Про конец войны ничего не было слышно. В город понаехало множество беженцев, потому что германцы сильно продвинулись по фронту и заняли уже больше половины Польши. Беженцы побогаче разместились по частным квартирам, но таких было немного. Наши купцы, монахи и священники были людьми набожными и неохотно пускали к себе беженцев – в большинстве бедных многосемейных евреев, и беженцы главным образом жили в бараках возле перелеска, за городом.
К тому времени из деревень вся молодежь, все здоровые мужики были угнаны на фронт. Многие хозяйства разорились. Работать в полях было некому, и в город потянулись нищие – старики, бабы и ребятишки.
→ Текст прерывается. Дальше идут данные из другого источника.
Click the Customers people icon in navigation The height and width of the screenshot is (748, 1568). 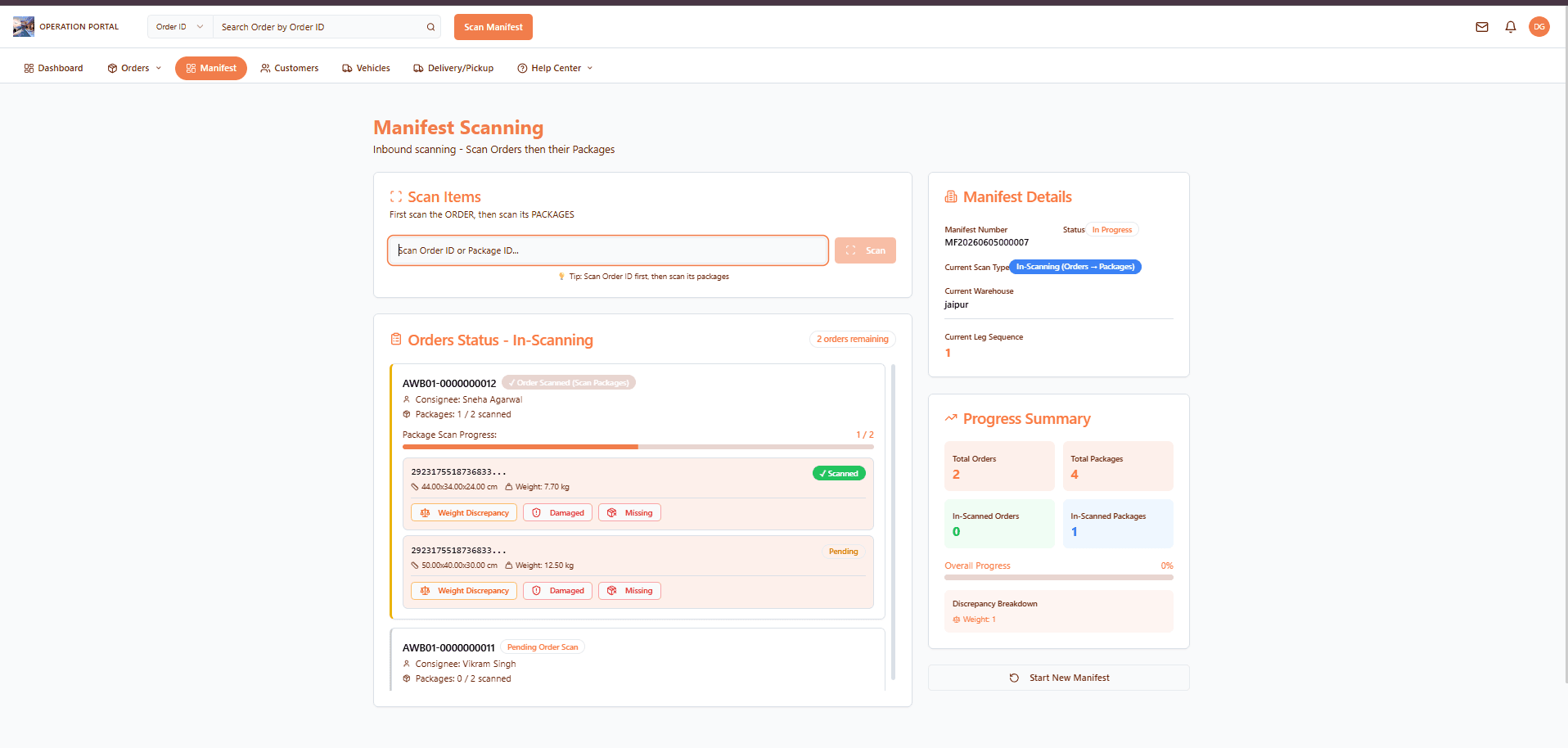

Раньше, бывало, ходишь целый день по улицам – и ни одного незнакомого не встретишь. Иного хоть по фамилии не знаешь, так обязательно где-нибудь встречал, а теперь попадались на каждом шагу незнакомые, чужие лица – евреи, румыны, поляки, пленные австрийцы, раненые солдаты из госпиталя Красного Креста.
Не хватало продуктов. Масло, яйца, молоко по дорогой цене раскупались на базаре с раннего утра. У булочных образовались очереди, исчез белый хлеб, да и черного не всем хватало. Купцы немилосердно набавляли цены на все, даже на несъестные продукты.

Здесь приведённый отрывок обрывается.